## Exercise directions
Please start at the first line of the records beneath and quote each line exactly, ending with the line containing "Given: Click the top".
[Material to process Boundary: Start]
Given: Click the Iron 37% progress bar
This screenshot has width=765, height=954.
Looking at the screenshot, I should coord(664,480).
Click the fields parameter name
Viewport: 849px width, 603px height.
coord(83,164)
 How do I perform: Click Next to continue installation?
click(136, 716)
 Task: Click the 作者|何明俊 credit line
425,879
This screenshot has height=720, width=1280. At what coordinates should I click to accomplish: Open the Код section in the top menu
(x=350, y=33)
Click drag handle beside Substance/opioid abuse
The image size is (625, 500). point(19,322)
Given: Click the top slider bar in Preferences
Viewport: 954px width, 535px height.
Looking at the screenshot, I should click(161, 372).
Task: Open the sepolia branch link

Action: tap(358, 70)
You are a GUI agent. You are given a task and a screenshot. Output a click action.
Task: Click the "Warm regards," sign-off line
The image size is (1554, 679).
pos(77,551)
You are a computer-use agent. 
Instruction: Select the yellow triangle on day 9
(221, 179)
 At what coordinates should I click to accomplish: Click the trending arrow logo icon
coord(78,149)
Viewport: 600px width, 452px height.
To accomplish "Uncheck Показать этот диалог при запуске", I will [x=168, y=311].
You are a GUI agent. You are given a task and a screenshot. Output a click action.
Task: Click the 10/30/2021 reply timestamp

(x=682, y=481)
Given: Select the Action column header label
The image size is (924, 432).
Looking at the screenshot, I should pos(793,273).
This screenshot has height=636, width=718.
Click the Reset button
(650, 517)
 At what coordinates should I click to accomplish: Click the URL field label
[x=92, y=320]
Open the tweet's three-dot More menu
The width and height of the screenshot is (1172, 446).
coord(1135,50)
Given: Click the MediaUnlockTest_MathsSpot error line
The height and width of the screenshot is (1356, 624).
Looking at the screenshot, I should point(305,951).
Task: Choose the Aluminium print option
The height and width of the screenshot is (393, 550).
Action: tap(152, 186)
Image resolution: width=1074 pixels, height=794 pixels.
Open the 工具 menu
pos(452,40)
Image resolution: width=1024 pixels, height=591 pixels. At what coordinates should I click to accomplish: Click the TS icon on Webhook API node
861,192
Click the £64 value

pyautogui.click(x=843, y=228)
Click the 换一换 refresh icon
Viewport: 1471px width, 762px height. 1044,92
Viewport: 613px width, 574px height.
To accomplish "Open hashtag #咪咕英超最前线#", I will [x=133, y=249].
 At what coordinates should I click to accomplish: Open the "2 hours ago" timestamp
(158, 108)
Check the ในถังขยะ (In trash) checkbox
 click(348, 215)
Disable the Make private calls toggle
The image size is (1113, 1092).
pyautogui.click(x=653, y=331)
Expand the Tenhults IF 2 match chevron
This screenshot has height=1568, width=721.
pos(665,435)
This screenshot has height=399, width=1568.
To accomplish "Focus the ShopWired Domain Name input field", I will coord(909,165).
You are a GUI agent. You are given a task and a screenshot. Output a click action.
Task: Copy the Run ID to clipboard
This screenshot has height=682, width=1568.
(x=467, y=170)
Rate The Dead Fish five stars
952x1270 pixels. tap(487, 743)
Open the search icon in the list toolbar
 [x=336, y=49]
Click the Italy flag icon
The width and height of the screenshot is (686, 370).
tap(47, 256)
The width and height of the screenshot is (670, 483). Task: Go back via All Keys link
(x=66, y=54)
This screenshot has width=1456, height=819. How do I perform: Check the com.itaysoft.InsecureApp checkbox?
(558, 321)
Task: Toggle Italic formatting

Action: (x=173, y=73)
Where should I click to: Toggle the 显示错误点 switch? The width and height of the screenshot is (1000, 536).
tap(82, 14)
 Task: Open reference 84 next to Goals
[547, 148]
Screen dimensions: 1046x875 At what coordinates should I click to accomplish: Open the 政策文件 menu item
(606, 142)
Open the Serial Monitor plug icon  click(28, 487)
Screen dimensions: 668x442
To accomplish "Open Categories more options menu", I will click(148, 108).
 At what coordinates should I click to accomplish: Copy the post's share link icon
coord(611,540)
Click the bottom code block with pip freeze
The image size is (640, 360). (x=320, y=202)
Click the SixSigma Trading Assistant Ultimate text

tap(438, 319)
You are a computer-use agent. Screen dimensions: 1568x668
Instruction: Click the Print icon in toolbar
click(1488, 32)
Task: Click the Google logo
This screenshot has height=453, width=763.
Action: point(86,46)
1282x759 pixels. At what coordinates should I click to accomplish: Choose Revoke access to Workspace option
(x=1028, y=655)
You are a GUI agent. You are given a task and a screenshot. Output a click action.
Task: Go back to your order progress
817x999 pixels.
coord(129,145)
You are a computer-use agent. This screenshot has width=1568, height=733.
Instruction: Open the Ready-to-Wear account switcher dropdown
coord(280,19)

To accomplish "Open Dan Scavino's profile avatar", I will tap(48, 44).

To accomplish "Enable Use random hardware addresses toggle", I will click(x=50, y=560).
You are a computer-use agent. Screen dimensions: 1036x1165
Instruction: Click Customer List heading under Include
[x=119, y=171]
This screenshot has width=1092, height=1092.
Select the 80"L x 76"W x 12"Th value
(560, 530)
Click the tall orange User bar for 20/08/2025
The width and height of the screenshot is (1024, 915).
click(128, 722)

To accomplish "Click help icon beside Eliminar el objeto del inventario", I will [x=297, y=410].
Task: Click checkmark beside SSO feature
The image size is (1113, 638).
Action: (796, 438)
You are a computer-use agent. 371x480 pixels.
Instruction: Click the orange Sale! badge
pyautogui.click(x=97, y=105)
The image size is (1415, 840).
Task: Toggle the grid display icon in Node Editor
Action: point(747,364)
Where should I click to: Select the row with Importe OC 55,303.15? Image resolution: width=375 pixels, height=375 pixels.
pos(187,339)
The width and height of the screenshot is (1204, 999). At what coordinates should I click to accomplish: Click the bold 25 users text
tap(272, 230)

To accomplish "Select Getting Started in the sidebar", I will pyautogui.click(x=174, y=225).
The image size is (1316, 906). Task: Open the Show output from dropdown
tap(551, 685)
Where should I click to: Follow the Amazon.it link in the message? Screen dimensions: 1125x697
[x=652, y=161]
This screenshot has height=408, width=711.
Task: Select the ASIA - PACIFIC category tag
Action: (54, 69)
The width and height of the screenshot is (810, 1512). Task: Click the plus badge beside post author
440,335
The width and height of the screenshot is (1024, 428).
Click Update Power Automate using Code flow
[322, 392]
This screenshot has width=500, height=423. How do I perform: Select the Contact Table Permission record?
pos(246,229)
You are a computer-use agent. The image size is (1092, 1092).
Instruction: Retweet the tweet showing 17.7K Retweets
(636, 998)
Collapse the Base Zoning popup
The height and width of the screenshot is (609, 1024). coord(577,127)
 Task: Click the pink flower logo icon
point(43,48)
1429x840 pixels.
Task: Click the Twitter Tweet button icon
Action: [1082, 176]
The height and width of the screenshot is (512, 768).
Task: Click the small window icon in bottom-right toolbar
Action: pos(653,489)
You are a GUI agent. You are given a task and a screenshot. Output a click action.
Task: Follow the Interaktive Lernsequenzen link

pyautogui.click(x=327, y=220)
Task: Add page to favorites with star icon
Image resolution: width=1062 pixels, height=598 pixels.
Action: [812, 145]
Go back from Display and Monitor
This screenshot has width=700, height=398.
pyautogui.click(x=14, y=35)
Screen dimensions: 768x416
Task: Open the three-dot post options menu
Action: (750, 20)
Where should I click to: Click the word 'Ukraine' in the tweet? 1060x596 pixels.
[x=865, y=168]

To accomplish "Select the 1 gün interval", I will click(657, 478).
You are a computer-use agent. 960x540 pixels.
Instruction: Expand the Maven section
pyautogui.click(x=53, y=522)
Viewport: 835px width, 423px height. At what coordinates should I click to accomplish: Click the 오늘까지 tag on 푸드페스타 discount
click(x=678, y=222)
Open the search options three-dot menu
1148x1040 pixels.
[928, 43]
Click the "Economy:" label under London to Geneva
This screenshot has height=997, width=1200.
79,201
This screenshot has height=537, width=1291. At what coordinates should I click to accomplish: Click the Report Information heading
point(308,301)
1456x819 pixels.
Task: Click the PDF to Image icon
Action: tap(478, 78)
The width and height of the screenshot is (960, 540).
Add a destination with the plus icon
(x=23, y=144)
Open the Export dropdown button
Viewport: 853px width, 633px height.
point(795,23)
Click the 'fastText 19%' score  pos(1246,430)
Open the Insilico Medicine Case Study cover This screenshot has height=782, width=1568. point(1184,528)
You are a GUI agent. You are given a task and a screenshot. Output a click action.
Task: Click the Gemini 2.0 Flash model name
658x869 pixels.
[Material to process Boundary: End]
## Solution to the problem
Given: Click the Iron 37% progress bar
This screenshot has width=765, height=954.
Looking at the screenshot, I should coord(664,480).
Click the fields parameter name
Viewport: 849px width, 603px height.
coord(83,164)
 How do I perform: Click Next to continue installation?
click(136, 716)
 Task: Click the 作者|何明俊 credit line
425,879
This screenshot has height=720, width=1280. At what coordinates should I click to accomplish: Open the Код section in the top menu
(x=350, y=33)
Click drag handle beside Substance/opioid abuse
The image size is (625, 500). point(19,322)
Given: Click the top slider bar in Preferences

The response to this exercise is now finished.